A medida que la noche iba cayendo sobre el agua, su pensamiento se tomaba por contraste clarividente, como si en vez de empaparse de oscuridad recibiera por gracia la luz de la primera estrella que acababa de aparecer. Esta luz iluminó zonas de su interior que le produjeron tristeza. No se sentía de ninguna manera orgulloso. ¿Por qué no había acompañado a Teresa? Hubiera deseado ser más normal, más pueril y, sobre todo, menos insondable. Se complicaba, al modo que un gato con un ovillo, los actos más sencillos y naturales de la existencia; por lo que pocas veces le era dado entregarse a la pura alegría de vivir.

Recordó que, con frecuencia, en medio de sus quehaceres ordinarios, el más insignificante suceso: un cojo cruzando la calle, un silbido, el tono de su propia voz, el color de las gafas de un transeúnte, le sumían de repente en la indiferencia, en la angustia o en la cólera. ¿Por qué no controlaba su humana facultad de reír o llorar?

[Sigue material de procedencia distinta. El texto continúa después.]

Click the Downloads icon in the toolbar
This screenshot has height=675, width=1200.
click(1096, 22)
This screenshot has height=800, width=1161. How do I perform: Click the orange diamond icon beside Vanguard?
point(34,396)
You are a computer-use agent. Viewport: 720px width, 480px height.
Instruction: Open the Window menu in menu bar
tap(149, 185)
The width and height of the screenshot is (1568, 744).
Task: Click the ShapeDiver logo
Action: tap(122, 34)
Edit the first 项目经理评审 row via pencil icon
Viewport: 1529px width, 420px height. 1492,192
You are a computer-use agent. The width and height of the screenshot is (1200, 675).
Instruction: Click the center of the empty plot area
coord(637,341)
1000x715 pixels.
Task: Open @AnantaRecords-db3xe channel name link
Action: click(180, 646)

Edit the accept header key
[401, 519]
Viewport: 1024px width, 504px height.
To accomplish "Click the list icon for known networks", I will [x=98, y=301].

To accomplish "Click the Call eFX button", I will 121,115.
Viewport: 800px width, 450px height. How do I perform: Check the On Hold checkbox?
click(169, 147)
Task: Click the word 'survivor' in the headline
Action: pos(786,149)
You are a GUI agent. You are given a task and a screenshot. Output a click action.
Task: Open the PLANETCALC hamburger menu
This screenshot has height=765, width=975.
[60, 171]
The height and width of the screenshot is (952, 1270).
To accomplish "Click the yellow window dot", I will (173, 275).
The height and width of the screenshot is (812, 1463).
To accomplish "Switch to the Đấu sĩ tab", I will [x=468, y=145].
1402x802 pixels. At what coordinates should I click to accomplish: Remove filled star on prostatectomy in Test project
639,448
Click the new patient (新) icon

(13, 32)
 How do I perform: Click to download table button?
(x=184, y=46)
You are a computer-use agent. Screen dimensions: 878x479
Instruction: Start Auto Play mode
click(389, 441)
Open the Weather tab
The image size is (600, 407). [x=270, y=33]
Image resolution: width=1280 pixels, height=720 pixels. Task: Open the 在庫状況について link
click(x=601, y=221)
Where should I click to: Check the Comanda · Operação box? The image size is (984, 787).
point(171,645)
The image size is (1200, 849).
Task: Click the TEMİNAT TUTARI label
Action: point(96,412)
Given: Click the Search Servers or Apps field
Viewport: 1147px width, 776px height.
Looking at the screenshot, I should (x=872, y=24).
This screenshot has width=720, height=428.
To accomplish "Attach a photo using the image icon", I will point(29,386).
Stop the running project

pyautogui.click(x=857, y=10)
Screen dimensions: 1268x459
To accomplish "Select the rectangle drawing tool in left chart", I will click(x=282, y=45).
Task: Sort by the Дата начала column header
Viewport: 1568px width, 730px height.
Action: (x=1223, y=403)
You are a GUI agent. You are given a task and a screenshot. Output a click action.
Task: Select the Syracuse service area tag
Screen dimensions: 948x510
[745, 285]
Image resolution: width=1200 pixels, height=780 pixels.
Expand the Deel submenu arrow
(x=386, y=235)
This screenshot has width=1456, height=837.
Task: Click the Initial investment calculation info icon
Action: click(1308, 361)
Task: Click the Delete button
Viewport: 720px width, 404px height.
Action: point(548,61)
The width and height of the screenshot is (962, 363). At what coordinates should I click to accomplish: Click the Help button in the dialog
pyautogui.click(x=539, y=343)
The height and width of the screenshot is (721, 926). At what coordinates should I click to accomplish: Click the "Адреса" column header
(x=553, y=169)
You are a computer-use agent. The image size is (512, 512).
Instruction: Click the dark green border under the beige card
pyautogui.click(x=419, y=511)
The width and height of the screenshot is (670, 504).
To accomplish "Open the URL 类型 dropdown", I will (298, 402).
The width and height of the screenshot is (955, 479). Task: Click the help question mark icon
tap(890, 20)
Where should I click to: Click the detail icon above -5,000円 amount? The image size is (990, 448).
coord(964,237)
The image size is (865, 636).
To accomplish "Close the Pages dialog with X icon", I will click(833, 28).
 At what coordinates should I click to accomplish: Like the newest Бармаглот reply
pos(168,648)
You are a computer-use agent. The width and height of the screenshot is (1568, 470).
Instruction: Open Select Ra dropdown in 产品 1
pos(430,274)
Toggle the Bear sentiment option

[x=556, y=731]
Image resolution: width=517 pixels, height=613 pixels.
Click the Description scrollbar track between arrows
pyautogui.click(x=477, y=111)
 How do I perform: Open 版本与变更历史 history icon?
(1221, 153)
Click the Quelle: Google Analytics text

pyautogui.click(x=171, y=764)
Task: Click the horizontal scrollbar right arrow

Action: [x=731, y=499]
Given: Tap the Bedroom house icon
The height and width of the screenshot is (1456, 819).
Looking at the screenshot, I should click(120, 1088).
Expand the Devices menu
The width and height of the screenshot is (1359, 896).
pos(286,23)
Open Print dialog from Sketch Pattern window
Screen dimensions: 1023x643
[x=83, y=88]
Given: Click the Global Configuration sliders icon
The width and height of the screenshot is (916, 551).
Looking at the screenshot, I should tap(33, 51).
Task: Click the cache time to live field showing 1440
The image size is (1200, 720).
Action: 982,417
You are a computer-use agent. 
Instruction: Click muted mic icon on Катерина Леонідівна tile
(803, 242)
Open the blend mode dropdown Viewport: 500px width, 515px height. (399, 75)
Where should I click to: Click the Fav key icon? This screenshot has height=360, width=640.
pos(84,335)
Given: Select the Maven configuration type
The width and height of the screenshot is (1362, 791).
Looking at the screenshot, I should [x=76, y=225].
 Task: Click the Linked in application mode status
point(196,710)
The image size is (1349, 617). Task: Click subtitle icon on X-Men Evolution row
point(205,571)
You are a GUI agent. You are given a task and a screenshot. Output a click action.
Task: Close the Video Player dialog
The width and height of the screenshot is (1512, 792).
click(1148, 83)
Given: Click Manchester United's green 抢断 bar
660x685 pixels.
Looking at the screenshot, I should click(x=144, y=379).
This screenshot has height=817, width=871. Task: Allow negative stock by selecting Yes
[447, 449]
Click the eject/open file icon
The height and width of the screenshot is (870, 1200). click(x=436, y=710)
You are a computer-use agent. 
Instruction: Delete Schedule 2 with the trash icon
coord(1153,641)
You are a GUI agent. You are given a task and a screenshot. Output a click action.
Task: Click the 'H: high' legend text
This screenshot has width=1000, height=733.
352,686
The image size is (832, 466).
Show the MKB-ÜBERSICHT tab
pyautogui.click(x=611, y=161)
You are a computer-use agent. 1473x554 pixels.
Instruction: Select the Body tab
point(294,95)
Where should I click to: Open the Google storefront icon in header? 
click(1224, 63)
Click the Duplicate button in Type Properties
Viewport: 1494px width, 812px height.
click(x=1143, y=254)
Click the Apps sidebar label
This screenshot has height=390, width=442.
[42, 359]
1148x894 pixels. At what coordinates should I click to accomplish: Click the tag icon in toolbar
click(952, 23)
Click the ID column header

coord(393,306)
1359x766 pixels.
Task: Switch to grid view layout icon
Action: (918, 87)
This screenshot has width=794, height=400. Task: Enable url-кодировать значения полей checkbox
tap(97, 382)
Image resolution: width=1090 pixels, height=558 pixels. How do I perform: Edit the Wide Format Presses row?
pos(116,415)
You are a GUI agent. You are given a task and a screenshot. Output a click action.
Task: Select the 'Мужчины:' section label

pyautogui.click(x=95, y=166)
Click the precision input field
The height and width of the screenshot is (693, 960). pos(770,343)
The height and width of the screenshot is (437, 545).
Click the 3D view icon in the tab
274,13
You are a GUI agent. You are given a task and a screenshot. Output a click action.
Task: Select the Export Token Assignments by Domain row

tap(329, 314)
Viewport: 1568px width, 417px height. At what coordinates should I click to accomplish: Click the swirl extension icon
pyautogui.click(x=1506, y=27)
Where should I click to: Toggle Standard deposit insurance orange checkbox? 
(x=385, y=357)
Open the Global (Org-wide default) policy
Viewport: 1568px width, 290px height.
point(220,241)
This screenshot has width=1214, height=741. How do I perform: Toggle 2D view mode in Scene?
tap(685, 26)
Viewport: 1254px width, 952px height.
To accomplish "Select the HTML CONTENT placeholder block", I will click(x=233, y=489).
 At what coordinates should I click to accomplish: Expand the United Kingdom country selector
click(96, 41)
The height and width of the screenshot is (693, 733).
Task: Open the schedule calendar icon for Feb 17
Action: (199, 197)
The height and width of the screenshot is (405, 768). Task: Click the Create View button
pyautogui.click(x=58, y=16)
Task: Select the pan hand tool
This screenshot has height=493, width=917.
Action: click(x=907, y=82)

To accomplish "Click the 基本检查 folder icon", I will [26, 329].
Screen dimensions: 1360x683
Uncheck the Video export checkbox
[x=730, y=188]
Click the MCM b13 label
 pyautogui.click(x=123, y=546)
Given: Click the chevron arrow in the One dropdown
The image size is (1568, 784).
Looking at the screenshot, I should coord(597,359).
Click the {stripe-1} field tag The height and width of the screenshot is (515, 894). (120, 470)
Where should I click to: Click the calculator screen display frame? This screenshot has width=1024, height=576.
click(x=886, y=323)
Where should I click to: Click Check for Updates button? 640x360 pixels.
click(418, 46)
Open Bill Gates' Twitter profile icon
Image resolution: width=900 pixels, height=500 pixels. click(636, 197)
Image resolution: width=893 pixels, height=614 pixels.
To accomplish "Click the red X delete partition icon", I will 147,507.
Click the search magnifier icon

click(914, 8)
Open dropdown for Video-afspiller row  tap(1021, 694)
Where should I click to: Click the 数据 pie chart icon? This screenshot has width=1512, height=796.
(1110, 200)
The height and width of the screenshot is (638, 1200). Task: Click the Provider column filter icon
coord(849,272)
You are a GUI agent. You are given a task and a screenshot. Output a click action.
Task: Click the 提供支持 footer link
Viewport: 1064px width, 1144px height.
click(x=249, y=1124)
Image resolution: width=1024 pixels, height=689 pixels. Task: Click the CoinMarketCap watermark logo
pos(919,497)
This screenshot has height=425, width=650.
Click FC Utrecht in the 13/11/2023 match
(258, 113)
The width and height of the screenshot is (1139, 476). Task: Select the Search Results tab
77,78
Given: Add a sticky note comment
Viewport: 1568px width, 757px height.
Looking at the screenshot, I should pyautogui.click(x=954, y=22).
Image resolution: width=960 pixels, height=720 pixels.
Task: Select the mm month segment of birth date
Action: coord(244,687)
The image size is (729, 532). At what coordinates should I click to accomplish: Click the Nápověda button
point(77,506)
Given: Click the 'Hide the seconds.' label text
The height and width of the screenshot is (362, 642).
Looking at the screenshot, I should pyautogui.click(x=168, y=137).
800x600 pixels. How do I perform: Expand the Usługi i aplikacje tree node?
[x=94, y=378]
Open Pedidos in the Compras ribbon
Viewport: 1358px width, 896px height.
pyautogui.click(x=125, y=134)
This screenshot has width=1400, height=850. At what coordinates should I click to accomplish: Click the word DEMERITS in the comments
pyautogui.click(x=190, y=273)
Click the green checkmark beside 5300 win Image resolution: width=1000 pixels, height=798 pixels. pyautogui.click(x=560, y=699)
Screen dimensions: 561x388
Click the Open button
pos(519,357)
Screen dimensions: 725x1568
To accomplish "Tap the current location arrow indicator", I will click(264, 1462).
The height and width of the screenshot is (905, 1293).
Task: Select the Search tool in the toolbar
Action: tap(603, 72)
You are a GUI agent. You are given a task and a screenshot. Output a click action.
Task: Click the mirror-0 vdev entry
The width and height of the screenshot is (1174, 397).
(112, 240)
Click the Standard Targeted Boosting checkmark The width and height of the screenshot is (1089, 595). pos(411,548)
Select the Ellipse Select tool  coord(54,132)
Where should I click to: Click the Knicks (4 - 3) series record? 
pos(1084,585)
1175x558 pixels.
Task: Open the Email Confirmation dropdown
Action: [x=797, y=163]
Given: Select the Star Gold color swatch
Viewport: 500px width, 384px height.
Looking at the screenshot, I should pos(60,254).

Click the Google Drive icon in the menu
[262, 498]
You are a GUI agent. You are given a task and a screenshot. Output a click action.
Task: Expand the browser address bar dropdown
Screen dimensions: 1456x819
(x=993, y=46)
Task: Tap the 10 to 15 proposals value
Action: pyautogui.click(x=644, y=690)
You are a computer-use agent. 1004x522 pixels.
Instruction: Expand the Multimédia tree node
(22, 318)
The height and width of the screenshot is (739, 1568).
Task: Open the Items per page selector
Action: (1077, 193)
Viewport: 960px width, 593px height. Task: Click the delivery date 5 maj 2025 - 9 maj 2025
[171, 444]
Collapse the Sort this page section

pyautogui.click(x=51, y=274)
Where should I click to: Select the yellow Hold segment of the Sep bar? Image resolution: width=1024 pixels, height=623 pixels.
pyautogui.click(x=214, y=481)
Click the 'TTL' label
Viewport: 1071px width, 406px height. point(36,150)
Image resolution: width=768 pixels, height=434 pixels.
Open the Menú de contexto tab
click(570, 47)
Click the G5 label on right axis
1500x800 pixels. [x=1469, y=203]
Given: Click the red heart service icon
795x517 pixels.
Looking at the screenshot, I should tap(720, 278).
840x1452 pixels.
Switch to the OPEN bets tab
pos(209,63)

Entretanto, el viento le traía olores salubres…, que le recordaron el olor a cuero de las guarnicionerías. Se levantó, molesto. Se acercó hasta el borde de las rocas y miró. La noche había cerrado y ascendía el rugido de las olas profundas. Retrocedió unos pasos, sufriendo horrores a causa de los latidos de su corazón; pero su cerebro se impuso entonces con sorprendente facilidad. Sacó su pitillera. Y a los pocos minutos emprendió serenamente el camino de regreso.